2. Introduction Adrenocortical Carcinomas (ACCs) are rare (incidence, 0.7-2 per million). ACC has bimodal age distribution, with peak incidence in early childhood and the fourth and fifth decade of life. Women are predominantly affected 55-60% [2, 3]. Most cases are sporadic, however ACCs have been observed in association with several hereditary syndromes. Approximately 60% of patients have adrenal hormone excess. Hyper secretion of cortisol called Cushing’s syndrome, include weight gain, weakness, hypertension, hirsutism, central obesity, purple striae, supraclavicular fat pad, hyperglycemia and hypokalemia. Tumors can be aldosterone or androgen secreting.
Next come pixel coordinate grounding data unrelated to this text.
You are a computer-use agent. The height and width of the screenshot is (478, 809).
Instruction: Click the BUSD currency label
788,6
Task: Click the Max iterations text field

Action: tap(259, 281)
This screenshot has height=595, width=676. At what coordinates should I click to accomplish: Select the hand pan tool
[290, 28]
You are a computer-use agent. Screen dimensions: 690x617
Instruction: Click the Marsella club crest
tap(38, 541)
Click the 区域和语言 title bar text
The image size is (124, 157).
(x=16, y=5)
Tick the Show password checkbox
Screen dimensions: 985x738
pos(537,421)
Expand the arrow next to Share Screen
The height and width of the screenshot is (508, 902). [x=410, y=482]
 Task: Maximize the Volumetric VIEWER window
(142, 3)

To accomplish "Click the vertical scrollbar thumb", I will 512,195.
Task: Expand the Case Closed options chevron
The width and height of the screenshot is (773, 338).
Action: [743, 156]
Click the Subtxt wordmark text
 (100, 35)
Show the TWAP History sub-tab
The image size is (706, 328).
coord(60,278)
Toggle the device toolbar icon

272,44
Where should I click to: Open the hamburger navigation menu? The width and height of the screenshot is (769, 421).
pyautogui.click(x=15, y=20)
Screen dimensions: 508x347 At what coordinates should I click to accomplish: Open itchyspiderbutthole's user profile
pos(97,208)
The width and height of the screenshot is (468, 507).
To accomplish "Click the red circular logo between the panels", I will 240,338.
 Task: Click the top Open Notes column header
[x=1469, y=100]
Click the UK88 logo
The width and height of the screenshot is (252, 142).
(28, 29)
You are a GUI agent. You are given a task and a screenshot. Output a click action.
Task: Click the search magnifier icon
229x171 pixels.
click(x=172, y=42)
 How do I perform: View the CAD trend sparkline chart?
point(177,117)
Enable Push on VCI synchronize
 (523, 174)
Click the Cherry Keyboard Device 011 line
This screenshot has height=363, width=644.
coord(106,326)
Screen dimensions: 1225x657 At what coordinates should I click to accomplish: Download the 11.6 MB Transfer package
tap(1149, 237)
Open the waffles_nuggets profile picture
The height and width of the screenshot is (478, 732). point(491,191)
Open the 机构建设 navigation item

Harmonically inactive tumors produce symptoms related to tumor burden, including abdominal pain, back pain, early satiety and weight loss [2]. Being a highly malignant tumor, it grows rapidly and tends to metastasize to liver, lungs and tends to invade kidney, renal veins and inferior vena cava. Dissemination of the tumor occurs in 82% of patients with median survival to 14.5 months [4]. Cardiac involvement of adrenal carcinoma is very rare; less than 20 cases have been described and they have occurred via direct extension through inferior vena cava into right atrium [1]. The tumor may extend through the inferior vena cava into the right atrium or may present as solitary intracavitary growth in right atrium with no connection to IVC. First presentation of adrenocortical carcinoma as metastasis in suspected right atrial myxoma of heart is extremely rare and to the best of our knowledge has not been reported. Metastasis to heart is generally a late manifestation of malignancy as patient the patient usually has metastasis on other locations rarely, the heart is the only site of metastasis. According to the current standard of care, resection may be considered if greater than 90% of the tumor and metastases can be removed. Otherwise, systemic therapy should be initiated. For monometastatic or polymetastatic disease, local therapy may be considered (ie, RFA, RT) [5].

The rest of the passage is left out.